Рэд отдал должное щуке, отхлебнул освежающую воду из темного широкого стакана.
— Чудесная вода… Серебряный вкус…
— Хм… — Чершевский взмахнул пухлой рукой — Хорошо сказано.
— Благодарю за сказочный завтрак — искренне улыбнулся Рэд.
— Ну, я думаю, Вы приехали в Урбоград не только ради кулинарных изысков моего брата — хитро подмигнул Николай.
— Конечно, здесь у меня дела. Но мне интересны и ваш брат, и особенно вы сами. На ваших книгах я воспитывался, ведь вы намного старше меня. Честно говоря, мечтал вас увидеть и побеседовать. Никак не ожидал, что доведется..
— Ну, обо мне куда больше говорят мои книги, чем я сам… Тем более, времени у вас немного. Да и положение, в котором я оказался, вам наверное известно… Вел расследование, на меня надавили, вынудили переехать сюда из столицы. Книги публиковать сложно, я в опале. Решил вот помогать «Союзу Повстанцев». Может быть, вам покажется странным, но вы меня интересуете столь же остро. Не так уж часто приходится общаться с людьми подполья. Все больше мельком, а часто и вовсе безлично, через тайную переписку. Я бы предпочел говорить о вас, а не о себе.
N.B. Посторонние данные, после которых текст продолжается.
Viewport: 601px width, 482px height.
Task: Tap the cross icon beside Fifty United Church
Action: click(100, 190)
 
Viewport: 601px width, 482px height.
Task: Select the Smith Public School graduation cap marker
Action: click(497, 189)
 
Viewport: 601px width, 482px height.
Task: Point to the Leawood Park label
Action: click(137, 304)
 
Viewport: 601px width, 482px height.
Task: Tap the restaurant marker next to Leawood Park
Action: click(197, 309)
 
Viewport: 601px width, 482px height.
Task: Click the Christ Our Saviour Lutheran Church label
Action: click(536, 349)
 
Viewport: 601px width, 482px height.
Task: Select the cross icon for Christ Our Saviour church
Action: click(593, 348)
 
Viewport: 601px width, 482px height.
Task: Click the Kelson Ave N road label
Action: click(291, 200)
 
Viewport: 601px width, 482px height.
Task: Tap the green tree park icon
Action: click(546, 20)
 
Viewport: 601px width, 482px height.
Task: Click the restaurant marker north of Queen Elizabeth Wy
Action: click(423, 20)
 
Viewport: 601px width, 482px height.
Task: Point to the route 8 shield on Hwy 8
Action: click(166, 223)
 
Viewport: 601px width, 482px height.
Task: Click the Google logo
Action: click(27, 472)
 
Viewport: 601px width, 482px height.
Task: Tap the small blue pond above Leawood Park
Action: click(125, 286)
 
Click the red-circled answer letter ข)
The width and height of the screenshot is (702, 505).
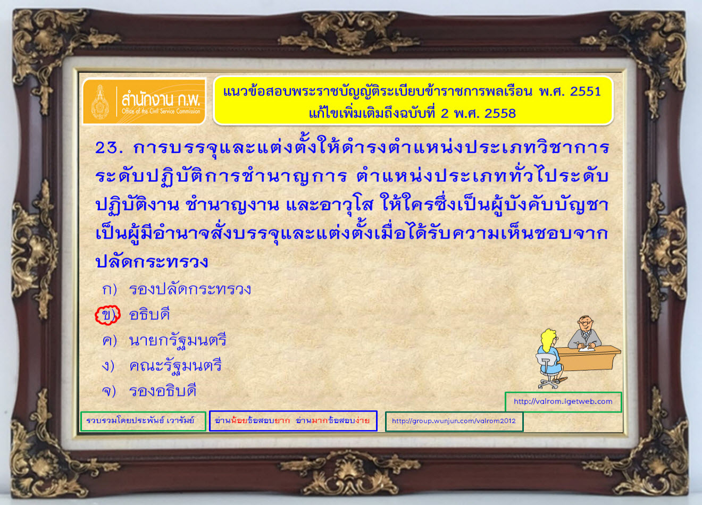(107, 315)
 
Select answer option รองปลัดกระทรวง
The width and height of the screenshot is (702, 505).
(190, 289)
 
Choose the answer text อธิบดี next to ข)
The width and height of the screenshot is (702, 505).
(149, 315)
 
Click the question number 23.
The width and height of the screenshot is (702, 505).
(108, 147)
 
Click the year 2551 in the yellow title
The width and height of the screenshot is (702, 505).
(585, 91)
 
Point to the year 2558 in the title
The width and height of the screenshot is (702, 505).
(500, 113)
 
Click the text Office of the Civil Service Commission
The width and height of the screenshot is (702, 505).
(161, 111)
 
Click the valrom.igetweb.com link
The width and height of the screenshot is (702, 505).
(563, 401)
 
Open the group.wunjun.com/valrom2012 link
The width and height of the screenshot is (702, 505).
(454, 421)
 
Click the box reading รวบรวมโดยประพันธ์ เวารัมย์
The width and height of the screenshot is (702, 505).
(143, 421)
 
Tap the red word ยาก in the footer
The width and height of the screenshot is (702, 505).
(282, 420)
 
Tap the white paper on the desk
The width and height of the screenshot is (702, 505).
(586, 348)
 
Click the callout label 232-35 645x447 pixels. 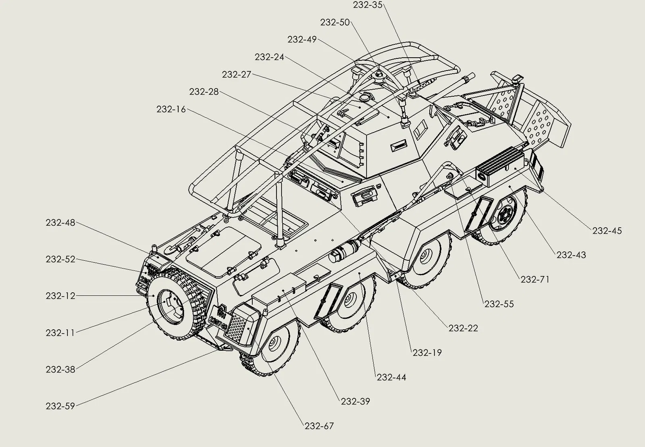367,5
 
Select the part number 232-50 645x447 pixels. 335,22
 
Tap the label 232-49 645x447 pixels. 302,40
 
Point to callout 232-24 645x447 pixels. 269,57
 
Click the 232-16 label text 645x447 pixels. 171,109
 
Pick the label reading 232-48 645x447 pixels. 60,222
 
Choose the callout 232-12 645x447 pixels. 60,296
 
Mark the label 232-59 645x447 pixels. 60,406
— Что ж, взаимный интерес — лучшая почва для диалога. Хотя я понимаю несоизмеримость масштабов. — улыбнулся Рэд — Вы признанный талант, с мировым именем… А я — лишь безвестный оперативник.
— Это-то и интересно! Вы типичны, по вашим словам я могу понять общий настрой кадровых подпольщиков. Понять, за что вы боретесь, как вы себе мыслите эту борьбу, как относитесь к разным сторонам жизни. Может быть, у меня было до сих пор неверное представление о вас? Беседа обещает быть увлекательной…
— Но я ведь тоже сгораю от любопытства… Каковы ваши планы, что вы сейчас пишете?
— А что интеллигент обязан писать в такое время, как наше? — Николай разгладил седеющую бороду. — Конечно, обличать власти и подымать людей на борьбу с царящим злом.
— Но такую книгу нигде не опубликуют. Даже и ваши детективы теперь не берут издательства…
— Я надеюсь, что повстанцы отпечатают ее тираж в тайных типографиях. Естественно, я спрячусь за псевдонимом. А с детективным жанром покончено. Теперь взялся писать сложный роман, где сочетаются антиутопия, научная фантастика, социальный боевик и детектив. Конечно, в нем сыщики и власти представлены в подлинном виде. Как преступные мерзавцы. А подпольщиков я хочу показать людьми смелыми и благородными. Для этого мне нужно узнать вас получше. Так что ваш визит как нельзя кстати.
— Фантастика — новый для вас жанр. В нем вы раньше не писали. — заметил Рэд, наклонив голову чуть вбок.
— Честно говоря, это жанр навязан условиями. — тяжко вздохнул Николай — Я и читателю хочу это показать, допуская иной раз сознательную неряшливость. Но это все-таки ничего — как говаривал мой тезка и почти однофамилец[5]. Читай, добрейшая публика! Истина — хорошая вещь: она вознаграждает недостатки писателя, который служит ей. Наш мир я хочу закамуфлировать под инопланетный, но очень неискусно. Так, чтобы уши реальности торчали наружу из-под фантастической маски.
— О! Недавно я стоял, смотрел на звезды, — живо откликнулся Рэд — и мне пришла в голову мысль: у вселенной ведь бесконечны запасы пространства и времени… Поэтому в ней вероятно любое событие.
— Так, и что же?
— Ну, выходит, вдали от нашей Мезли может возникнуть мир почти такой же. Скажем, не Мезля, а планета Земля.
— Оригинальная мысль! Я обязательно воспользуюсь ей в будущей книге! — увлеченно вскричал Чершевский — Тем более, что в ряде местных говоров Рабсии такая оговорка встречается… Скажем, помещение под почвой называют в деревнях «землянка», потому что слово «мезлянка» означает жительницу нашей планеты… Спасибо за свежую идею! Но сейчас мне бы хотелось поговорить не о фантастике, не о других планетах, а просто о жизни.
— Что ж, такая беседа будет плодотворной. — ответил Рэд, и взглянул на часы — Для нее время найдется.
— Если уж мы решили обсуждать противоречия нашей жизни — дружелюбно произнес Чершевский — то надо бы сразу определиться: какое из них важнее всего? Я понимаю, что не расовое, не национальное — мы же не фашисты. Ясно, что математика не бывает рабсийской, честность армариканской, а добро азирийским. Мораль и научная истина универсальна для всех стран и народов. Но в чем же тогда основное различие между людьми? Как вы думаете?